Claude Sonnet 4 supports a 1M token context window in beta for organizations in usage tier 4 or with custom rate limits, and that 1M option is only available for Claude Sonnet 4 and 4.5. Requests above 200K input tokens are billed at premium long-context rates, while smaller prompts use standard pricing. This makes the Claude Sonnet 4.0 API a strong fit for large documents, long conversations, and multi-file reviews that would otherwise require chunking.

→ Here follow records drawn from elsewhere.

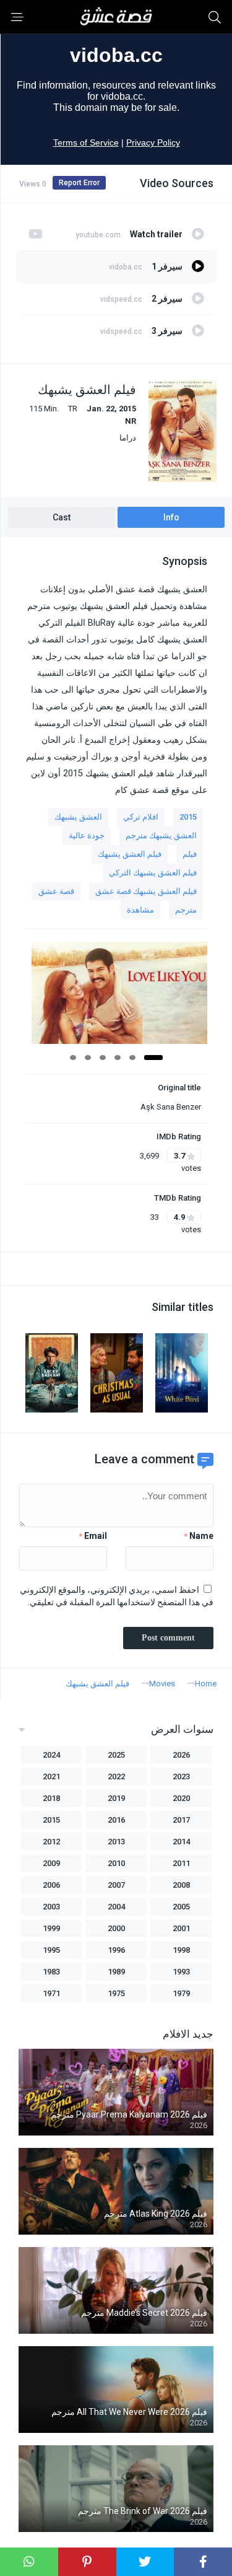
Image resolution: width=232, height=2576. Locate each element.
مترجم (186, 909)
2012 (51, 1841)
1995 (51, 1950)
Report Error (79, 182)
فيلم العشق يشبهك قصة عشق (146, 891)
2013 (116, 1841)
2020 (181, 1798)
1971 (51, 1993)
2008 (181, 1885)
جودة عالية (87, 835)
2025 (116, 1754)
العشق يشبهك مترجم (161, 835)
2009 (51, 1863)
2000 (116, 1928)
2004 (116, 1906)
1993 (181, 1971)
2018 (51, 1798)
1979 (181, 1993)
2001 (181, 1928)
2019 (116, 1798)
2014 (181, 1841)
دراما (127, 438)
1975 (116, 1993)
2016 (116, 1820)
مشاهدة (140, 909)
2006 (51, 1885)
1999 (51, 1928)
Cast (62, 517)
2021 (51, 1776)
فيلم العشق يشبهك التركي (153, 872)
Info (171, 517)
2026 (181, 1754)
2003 (51, 1906)
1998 (181, 1950)
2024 (51, 1754)
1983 (51, 1971)
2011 (181, 1863)
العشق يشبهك (78, 816)
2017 (181, 1820)
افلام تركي (140, 816)
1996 (116, 1950)
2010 (116, 1863)
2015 (188, 816)
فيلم (190, 854)
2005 (181, 1906)
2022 (116, 1776)
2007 (116, 1885)
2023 (181, 1776)
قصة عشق (56, 891)
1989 (116, 1971)
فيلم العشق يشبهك (129, 854)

Yes. The Claude Sonnet 4.0 API supports tool use, and each tool definition includes an input_schema that follows JSON Schema to define parameters. This makes tool calls predictable, easier to validate, and safer to automate. Tool definitions and tool calls count toward token usage, so include them in cost estimates. For agents that must fetch data or trigger actions, schema-based tool inputs reduce parsing errors and improve reliability.
Prompt caching reduces cost for repeated context by separating cache write and cache read pricing. On the pricing page, 5-minute cache writes are 1.25x base input, 1-hour cache writes are 2x, and cache reads are 0.1x. This is useful when you reuse long system prompts, policies, or static documents across many requests. For high-volume workflows, caching can cut total spend while keeping response quality consistent.
Yes. Anthropic states that all current Claude models support text and image input, text output, multilingual capabilities, and vision. That means the Claude Sonnet 4.0 API can interpret screenshots, charts, or scanned documents and respond in multiple languages. If your workflow includes visual data, this keeps analysis and reporting in a single model rather than switching providers, which is helpful for global support and analytics teams.
Claude models are available via the Anthropic API and on third-party platforms including AWS Bedrock, Google Vertex AI, and Microsoft Foundry. This gives teams options for procurement, data residency, and infrastructure alignment. If you deploy across multiple platforms, standardize prompts and evaluation checks so the Claude Sonnet 4.0 API behaves consistently across regions and environments.